Darauf verweist der Erlanger Fachanwalt für Straf- und Verkehrsrecht Marcus Fischer, Vizepräsident des VdVKA – Verband deutscher VerkehrsrechtsAnwälte e. V. mit Sitz in Kiel, unter Hinweis auf die Mitteilung des Bundesgerichtshofs (BGH) zu seinem Urteil vom 16. September 2021 – VII ZR 192/20.

  • Sachverhalt:

Der Kläger leaste ab Juni 2009 für vier Jahre von der Volkswagen Leasing GmbH einen neuen Audi Q5. Er leistete monatliche Leasingraten in Höhe von 437 € und eine Leasingsonderzahlung in Höhe von 5.000 €. Im Mai 2013 erwarb er das Fahrzeug bei einem Kilometerstand von 80.000 für 25.680,74 € von einem Dritten. Bei einem Kilometerstand von 170.000 erlitt das Fahrzeug einen Motorschaden und wurde seitdem nicht mehr bewegt.

Das Fahrzeug ist mit einem Dieselmotor des Typs EA189 ausgestattet. Dieser verfügte über eine Motorsteuerungssoftware, die erkannte, ob das Fahrzeug auf einem Prüfstand den Neuen Europäischen Fahrzyklus (NEFZ) durchlief, und in diesem Fall eine höhere Abgasrückführungsrate und einen geringeren Stickoxidausstoß als im Normalbetrieb bewirkte.

Der Kläger verlangt von der Beklagten im Wesentlichen die Erstattung seiner für das Leasing und den Kauf gezahlten Beträge abzüglich einer Nutzungsentschädigung, Zug um Zug gegen Übergabe und Übereignung des Fahrzeugs.
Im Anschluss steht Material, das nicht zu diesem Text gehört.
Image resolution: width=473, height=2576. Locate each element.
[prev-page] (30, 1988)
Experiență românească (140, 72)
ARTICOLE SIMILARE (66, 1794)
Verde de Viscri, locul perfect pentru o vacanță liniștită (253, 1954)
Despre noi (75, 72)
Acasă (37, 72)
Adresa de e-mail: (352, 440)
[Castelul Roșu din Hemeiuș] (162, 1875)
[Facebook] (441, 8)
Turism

Die Beklagte erstrebt die vollständige Klageabweisung.

  • Bisheriger Prozessverlauf:

Die Klage hatte in den Vorinstanzen teilweise Erfolg. Das Berufungsgericht hat dem Kläger gegen die Beklagte einen Schadensersatzanspruch aus sittenwidriger vorsätzlicher Schädigung gemäß §§ 826, 31 BGB zuerkannt, soweit er seine Ansprüche auf den Abschluss des Kaufvertrags im Mai 2013 stützt. Der Kläger habe Anspruch auf Erstattung des Kaufpreises zuzüglich verschiedener Aufwendungen abzüglich einer Nutzungsentschädigung für die seit dem Kauf gefahrenen 90.000 Kilometer, Zug um Zug gegen Übereignung des Fahrzeugs. Hingegen könne er nicht Erstattung der aufgrund des Leasingvertrags geleisteten Zahlungen in Höhe von insgesamt 25.976 € verlangen. Ein etwaiger Anspruch scheitere jedenfalls daran, dass der gegebenenfalls anzurechnende Nutzungsvorteil der Höhe nach den Leasingzahlungen entspreche.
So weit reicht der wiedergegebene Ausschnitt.